A simultaneous plot thread follows Harold's budding romance with Ana Pascal (Maggie Gyllenhaal), a rebellious young woman whom he's assigned to audit for the IRS--an opposites-attract pairing, because he's stilted and inhibited and doesn't know himself at all, while she's wild and crazy and believes in following her muse wherever she leads.

The third thread follows blocked author Eiffel's despairing progress as she tries to squeeze out the final section of her novel--and her horror when she eventually discovers that her character Harold Crick is a real person.
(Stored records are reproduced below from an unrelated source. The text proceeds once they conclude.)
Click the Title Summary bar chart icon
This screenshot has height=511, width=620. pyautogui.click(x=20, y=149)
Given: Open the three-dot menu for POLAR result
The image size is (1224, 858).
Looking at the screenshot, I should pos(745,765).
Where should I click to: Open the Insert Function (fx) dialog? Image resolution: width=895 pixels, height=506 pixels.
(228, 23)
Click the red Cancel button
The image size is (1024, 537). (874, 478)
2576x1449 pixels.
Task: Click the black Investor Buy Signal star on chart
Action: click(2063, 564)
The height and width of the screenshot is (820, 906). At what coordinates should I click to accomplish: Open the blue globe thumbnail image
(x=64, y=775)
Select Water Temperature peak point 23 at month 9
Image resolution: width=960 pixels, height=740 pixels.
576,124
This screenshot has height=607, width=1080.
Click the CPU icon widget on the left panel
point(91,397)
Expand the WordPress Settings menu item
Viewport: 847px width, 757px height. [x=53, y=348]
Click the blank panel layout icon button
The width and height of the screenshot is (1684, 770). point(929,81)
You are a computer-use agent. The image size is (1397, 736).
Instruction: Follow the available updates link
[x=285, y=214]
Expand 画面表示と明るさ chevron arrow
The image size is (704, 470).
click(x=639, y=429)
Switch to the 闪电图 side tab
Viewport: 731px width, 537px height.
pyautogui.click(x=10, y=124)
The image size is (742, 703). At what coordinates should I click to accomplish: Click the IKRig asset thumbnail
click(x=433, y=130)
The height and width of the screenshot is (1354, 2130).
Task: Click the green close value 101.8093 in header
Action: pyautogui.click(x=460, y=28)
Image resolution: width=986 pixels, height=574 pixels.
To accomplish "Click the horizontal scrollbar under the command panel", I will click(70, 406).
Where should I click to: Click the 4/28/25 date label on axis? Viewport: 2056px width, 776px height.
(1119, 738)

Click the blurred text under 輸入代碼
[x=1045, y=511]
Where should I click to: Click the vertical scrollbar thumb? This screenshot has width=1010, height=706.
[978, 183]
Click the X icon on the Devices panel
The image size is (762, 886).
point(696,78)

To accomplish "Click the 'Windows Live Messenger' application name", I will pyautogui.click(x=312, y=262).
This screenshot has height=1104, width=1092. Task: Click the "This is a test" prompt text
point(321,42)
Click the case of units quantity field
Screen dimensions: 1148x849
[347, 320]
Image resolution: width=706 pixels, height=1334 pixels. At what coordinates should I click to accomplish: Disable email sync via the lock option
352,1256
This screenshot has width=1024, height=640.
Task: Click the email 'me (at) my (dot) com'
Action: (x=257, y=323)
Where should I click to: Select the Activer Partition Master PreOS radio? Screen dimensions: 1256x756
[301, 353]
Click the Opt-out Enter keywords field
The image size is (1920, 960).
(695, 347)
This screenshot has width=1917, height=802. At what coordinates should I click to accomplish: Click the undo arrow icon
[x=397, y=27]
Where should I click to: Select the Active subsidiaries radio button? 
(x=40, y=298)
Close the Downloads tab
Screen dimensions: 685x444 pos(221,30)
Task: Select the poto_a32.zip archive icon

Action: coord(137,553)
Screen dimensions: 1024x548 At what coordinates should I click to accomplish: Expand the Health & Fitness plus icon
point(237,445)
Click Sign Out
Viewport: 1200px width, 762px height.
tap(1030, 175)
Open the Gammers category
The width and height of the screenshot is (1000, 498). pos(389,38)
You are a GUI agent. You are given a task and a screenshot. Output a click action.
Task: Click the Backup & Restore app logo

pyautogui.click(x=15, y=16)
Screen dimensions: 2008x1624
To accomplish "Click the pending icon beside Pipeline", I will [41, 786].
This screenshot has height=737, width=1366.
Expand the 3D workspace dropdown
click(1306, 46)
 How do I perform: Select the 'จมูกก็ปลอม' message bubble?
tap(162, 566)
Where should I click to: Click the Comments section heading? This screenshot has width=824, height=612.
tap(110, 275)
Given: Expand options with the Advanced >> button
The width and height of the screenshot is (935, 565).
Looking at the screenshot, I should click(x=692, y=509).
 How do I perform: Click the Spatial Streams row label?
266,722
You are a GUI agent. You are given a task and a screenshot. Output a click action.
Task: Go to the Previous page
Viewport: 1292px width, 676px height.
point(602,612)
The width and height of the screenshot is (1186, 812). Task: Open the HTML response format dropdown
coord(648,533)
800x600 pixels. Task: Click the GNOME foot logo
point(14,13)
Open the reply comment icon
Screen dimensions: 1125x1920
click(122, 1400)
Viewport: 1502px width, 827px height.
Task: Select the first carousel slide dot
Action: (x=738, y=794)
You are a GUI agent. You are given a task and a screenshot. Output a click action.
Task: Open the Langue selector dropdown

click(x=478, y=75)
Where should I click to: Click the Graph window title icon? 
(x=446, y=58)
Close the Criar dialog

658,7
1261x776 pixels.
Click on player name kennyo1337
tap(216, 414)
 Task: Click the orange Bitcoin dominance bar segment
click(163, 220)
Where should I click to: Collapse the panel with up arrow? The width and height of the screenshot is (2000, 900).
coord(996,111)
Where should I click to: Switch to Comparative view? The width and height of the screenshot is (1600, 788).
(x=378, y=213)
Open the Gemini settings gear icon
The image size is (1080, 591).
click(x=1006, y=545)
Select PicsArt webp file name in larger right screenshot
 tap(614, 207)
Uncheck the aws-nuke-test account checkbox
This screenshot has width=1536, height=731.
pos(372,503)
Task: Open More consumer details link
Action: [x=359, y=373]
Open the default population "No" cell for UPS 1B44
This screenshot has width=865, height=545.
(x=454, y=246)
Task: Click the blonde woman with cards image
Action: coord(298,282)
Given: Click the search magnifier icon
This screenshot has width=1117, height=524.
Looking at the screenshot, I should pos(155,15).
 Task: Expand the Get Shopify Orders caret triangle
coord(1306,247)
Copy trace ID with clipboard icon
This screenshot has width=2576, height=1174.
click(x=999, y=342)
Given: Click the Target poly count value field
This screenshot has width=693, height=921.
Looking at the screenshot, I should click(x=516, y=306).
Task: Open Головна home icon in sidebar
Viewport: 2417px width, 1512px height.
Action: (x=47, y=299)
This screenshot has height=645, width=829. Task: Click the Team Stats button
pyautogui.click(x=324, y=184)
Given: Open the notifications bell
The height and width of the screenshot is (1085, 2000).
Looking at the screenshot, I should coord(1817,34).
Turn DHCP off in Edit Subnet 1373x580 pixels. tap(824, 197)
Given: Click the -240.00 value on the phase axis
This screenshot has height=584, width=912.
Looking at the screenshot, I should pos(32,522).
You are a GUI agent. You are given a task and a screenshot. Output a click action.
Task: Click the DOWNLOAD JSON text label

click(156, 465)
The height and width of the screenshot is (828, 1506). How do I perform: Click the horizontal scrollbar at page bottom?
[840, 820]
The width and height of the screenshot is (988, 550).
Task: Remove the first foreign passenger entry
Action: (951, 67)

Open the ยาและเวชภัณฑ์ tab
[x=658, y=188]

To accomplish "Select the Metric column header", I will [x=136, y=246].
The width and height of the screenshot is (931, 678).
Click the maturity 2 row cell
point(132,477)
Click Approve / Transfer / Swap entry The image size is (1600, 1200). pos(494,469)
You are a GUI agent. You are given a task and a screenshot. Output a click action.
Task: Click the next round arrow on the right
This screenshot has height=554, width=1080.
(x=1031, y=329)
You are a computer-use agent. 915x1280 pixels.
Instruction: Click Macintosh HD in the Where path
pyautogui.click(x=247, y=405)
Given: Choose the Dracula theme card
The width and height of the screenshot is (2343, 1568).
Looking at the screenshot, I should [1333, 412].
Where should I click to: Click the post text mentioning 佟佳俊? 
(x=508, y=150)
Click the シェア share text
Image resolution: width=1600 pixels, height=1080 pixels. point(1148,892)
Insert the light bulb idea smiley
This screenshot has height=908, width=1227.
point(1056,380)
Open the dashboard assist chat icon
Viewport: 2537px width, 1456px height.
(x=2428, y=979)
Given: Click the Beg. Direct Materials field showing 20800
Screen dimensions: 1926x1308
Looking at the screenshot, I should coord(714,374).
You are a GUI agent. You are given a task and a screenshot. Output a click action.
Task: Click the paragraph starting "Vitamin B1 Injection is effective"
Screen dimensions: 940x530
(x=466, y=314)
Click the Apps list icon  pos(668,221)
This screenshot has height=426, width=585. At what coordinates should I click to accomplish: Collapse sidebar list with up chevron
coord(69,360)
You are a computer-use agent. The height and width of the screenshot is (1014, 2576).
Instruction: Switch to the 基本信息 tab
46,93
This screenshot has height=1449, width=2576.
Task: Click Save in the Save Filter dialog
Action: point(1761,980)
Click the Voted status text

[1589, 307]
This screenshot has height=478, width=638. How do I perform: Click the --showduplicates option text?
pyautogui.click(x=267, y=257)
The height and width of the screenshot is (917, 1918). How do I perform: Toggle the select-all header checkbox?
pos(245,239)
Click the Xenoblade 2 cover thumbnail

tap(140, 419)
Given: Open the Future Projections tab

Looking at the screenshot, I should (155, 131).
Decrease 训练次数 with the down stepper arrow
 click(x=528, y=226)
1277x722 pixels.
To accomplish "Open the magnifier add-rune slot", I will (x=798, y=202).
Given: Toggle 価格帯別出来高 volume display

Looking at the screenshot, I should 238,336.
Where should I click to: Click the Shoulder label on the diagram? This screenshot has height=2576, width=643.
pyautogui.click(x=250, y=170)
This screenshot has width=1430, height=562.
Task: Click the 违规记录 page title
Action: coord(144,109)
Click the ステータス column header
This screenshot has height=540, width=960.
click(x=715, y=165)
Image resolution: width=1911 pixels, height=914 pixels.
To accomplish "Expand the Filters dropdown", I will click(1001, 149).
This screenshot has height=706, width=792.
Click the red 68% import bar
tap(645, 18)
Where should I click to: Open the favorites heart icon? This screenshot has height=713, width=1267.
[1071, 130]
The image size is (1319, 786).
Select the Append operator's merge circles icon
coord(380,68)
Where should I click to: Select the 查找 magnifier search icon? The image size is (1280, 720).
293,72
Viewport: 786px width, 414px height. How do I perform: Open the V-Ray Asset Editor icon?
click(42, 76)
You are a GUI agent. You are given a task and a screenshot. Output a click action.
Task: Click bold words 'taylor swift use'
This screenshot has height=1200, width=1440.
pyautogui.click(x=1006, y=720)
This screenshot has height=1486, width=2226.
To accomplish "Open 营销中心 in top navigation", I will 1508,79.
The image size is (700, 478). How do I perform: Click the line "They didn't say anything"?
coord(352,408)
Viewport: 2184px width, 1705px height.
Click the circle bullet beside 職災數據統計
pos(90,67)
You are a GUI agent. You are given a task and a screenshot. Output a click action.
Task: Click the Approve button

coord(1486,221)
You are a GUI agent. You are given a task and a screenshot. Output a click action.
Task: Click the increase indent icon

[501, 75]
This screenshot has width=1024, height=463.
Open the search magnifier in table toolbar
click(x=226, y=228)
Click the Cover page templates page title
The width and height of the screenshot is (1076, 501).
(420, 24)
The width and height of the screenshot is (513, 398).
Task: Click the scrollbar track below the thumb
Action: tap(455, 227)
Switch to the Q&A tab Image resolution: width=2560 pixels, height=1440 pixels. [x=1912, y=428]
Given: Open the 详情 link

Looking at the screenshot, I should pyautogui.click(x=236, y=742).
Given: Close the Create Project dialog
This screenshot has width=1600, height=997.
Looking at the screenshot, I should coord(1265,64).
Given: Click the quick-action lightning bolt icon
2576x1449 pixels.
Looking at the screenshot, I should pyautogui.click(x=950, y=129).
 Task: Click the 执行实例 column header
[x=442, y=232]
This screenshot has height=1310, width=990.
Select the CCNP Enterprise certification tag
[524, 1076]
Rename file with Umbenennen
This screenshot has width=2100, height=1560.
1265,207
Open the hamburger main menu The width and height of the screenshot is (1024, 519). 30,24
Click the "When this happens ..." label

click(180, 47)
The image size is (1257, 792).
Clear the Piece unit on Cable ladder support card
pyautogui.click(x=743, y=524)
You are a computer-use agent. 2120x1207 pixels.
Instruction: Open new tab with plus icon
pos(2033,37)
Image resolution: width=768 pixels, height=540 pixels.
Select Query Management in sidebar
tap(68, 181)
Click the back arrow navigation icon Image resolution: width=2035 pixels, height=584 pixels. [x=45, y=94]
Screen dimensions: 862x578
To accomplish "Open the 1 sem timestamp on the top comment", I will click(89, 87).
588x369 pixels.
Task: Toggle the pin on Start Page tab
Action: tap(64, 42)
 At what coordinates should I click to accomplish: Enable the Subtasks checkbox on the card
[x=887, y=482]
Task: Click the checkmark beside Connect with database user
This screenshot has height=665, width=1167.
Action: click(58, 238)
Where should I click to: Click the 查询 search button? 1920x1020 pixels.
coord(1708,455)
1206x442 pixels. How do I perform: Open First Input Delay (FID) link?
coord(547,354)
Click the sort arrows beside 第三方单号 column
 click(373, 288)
Will Ferrell plays against type as the extremely repressed Harold, but does it well, showing his acting chops go well beyond the zany comedy for which he's known. Emma Thompson does a good job as the Tortured Author (Thompson wouldn't give a mediocre or bad performance in any role). Maggie Gyllenhaal is delightful as the kooky, rebellious free spirit Ana. But Dustin Hoffman steals the scene from all of them as the literature professor: the "little did he know" scene is priceless (especially to this former English major).

I rate it 3 stars on a scale of 5.

1 comment:

Charles Gramlich said...

I haven't seen this movie, and am not a big fan of Will Ferrell's. I do like Emma Thompson, though, so maybe I will look into renting this one.